The shout came from a group of teenagerish looking males hanging about the yard of the ugly townhouses behind my rear yard. Gosh, but isn’t this why everyone leaves what is arguably the best city in the world, arguably the best neighborhood in said city, to move to the country? Who doesn’t love having obscenities shouted at her as she is walking her dog in her ostensibly private backyard? Yes, my family and I have moved 60 miles north of the city to get a piece of land and some privacy and nature—the perfect environment to raise our two boys. Right?

NOT. Oh, the house was great, a true diamond in the rough which we were ever so slowly polishing (too bad the dogs were peeing on the polish). The land was lush and large, over half an acre. The fact that it was situated on a busy road wasn’t great but it was one of the reasons why the house was so affordable. Tradeoffs. Herein lies the rub: we didn’t know about half of the tradeoffs we eventually realized we had to make to continue living here.

Tradeoff numero uno: We found ourselves living next to a biker bar. Oh yes. The sleepy little pub within spitting distance of our home would transform into a happening honky tonk every night, with 90 percent of the patrons arriving on very noisy motorcycles. Why didn’t we come around at night before we bought the house? By dusk we were happily home in downtown Manhattan, dreaming our dreams of living in the country while the bar served drinks to raucous lowlife patrons till the wee hours of the morning. We found out about the bar our first night here but I get ahead of the story.

Tradeoff numero dos: The ugly townhouses immediately behind our home, practically in our backyard really, housed a rehab facility for young adults with either substance abuse problems and/or severe behavioral issues. Either way, can anyone ask for better neighbors?

Tradeoff numero tres: No sooner did we drag the cement bench to place perfectly in the yard to frame a lovely view of the reservoir did our next door neighbor Steve decide the view we should have instead was of his decrepit Honda and catamaran, which he hauled into his yard less than a week after our bench was strategically positioned. He was a nice guy; I don’t think it occurred to him that we might actually like to use our yard for something other than storing junk vehicles.
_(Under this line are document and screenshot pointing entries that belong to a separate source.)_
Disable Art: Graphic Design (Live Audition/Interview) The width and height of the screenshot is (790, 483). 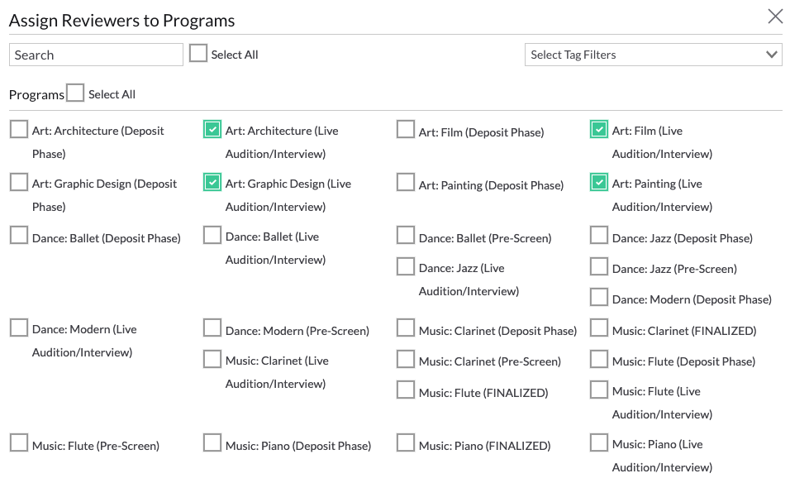point(212,182)
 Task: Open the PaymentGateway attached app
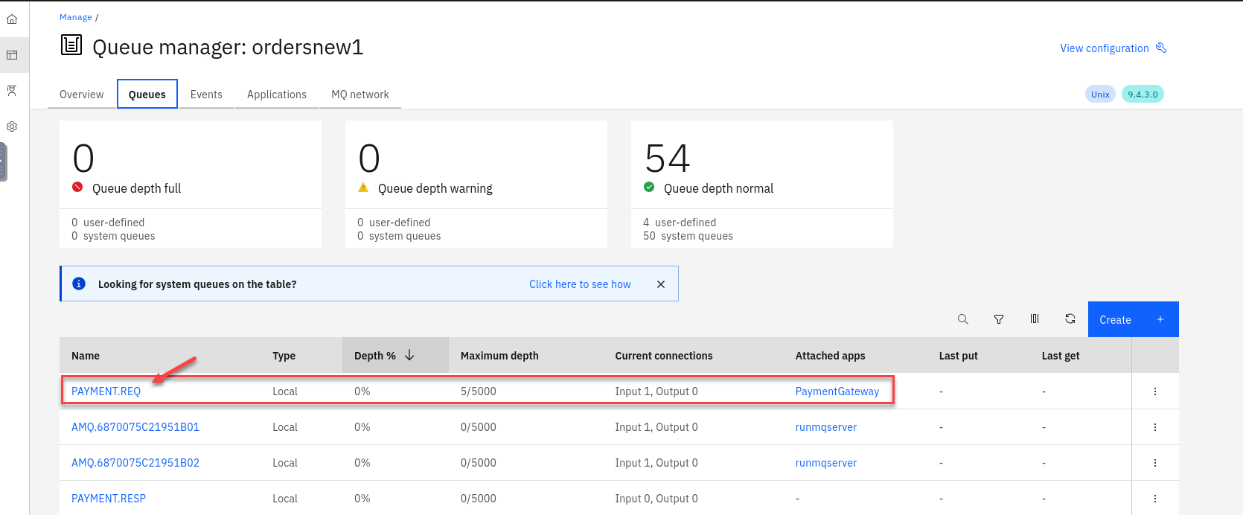tap(837, 391)
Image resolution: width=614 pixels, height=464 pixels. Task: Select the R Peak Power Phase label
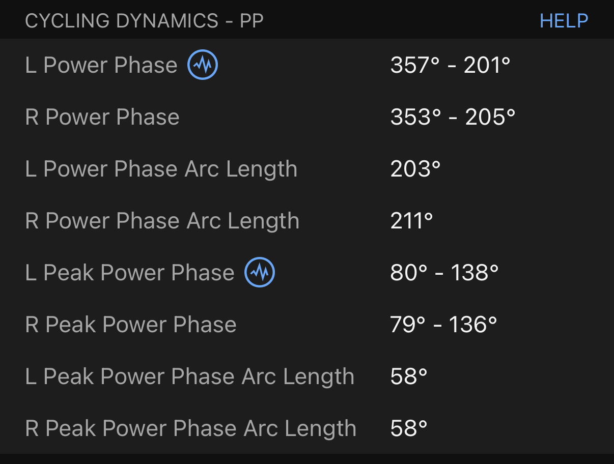[x=131, y=325]
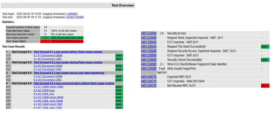Click timestamp link beside 2.b Security Access

[x=149, y=33]
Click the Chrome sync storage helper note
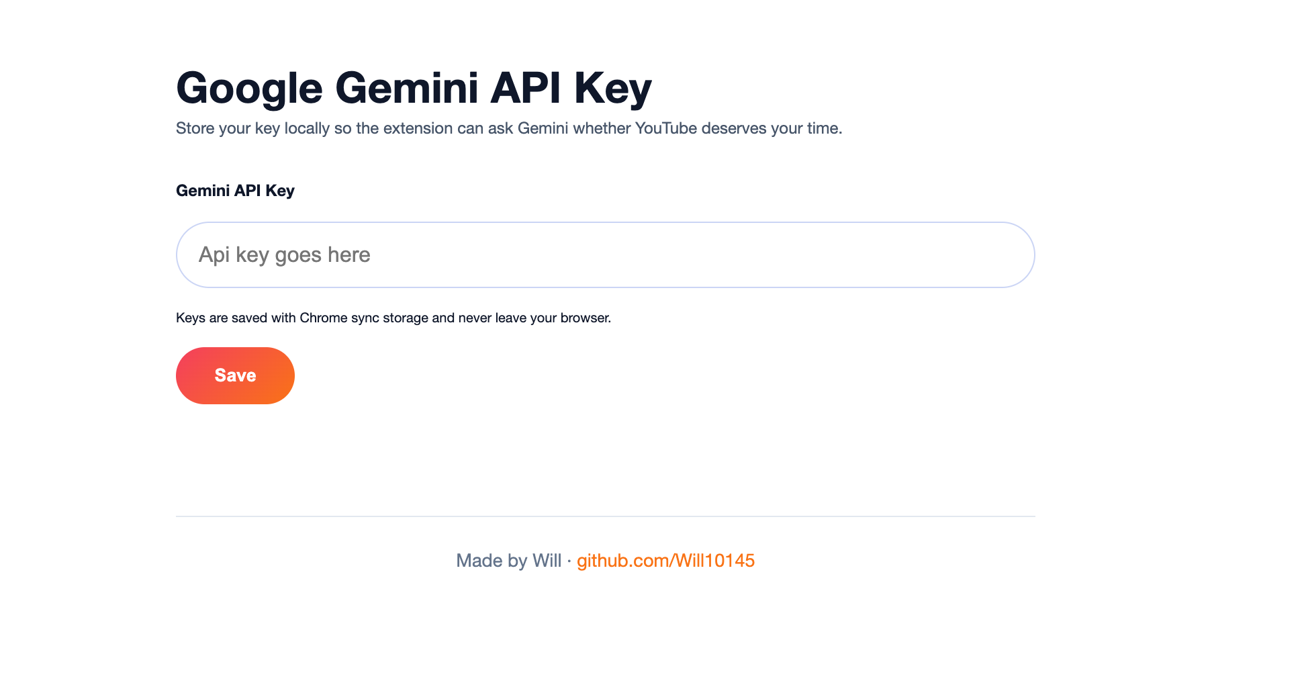The width and height of the screenshot is (1304, 689). point(393,318)
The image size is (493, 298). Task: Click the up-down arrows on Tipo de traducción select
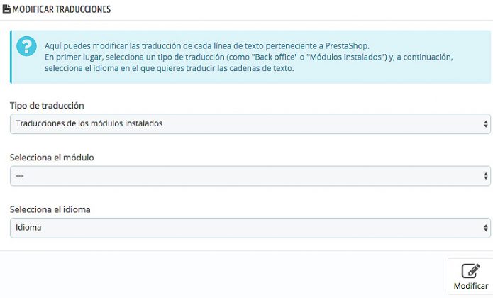(485, 123)
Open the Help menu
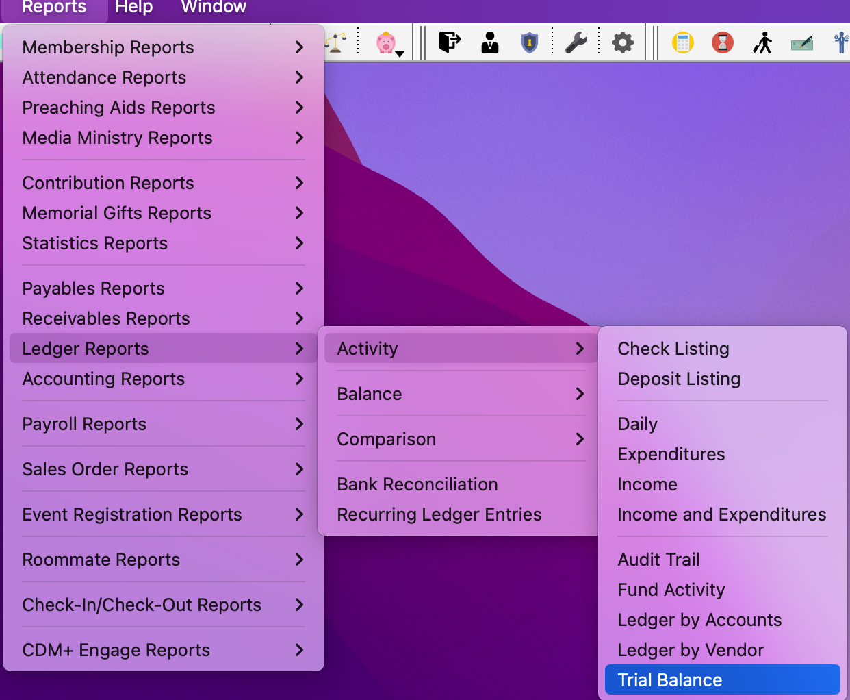 pos(133,8)
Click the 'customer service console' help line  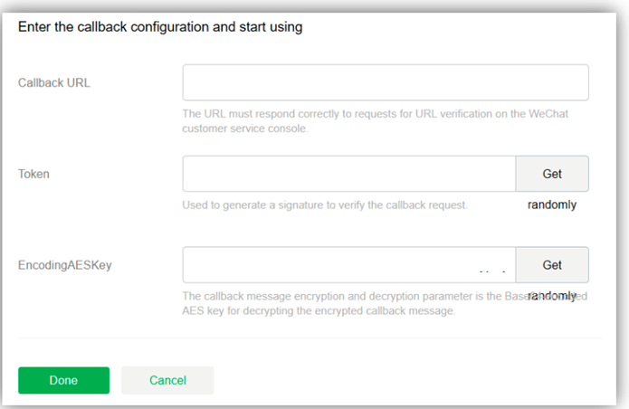click(245, 128)
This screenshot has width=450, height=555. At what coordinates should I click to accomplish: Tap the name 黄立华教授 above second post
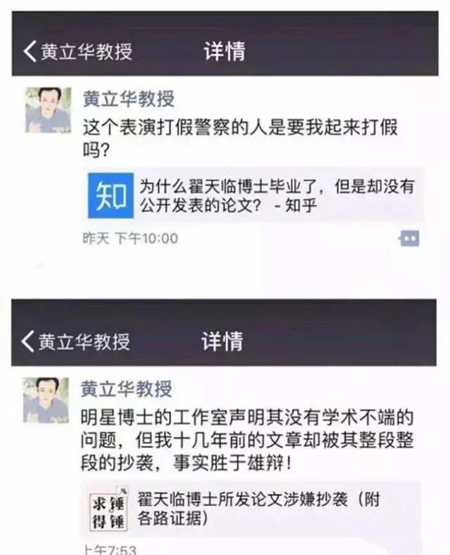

Tradeoff numero quattro: Finally, there is that busy road with the double yellow lines. It wasn’t too bad when first we bought but in the ensuing years, as rapacious developers continually throw up houses, it has become damn near a highway. Unfortunately for me, I make friends with stray cats, chipmunks, skunks, possums, et al. so finding them in pieces on the road is not something I ever get used to, especially when I spend hundreds spaying and neutering the cats, and having them immunized. But those speeding drivers do not care and they are equal opportunity killers; hell, they’ll run over your toddler just as quickly as your Labrador and sometimes they’ll make a beeline straight for the Canada geese or the squirrels desperately gunning for the other side. I swear I’m not lying.

I guess I’m saying that before buying a house, one should complete due diligence to ensure that serious mistakes are not made. I only wish I had read a cautionary tale before I headed to that closing in 1998.

Prologue

Tribeca, November, 1997

Sharp pellets of frozen rain pelted our faces as we struggled across the two-block esplanade to our car. It was one of those shitty New York City days: grey, dank, windy and depressing. Shoulders hunched against the ferocious wind—a common foe in the concrete and steel canyons of Lower Manhattan—we slowly made our way to the Subaru. My brother-in-law claims that long-term denizens of Tribeca like us will eventually grow hair on our backs from the posture we must assume to head into the winds. There’s a trick to it—you have to put your head down and sort of dive into it.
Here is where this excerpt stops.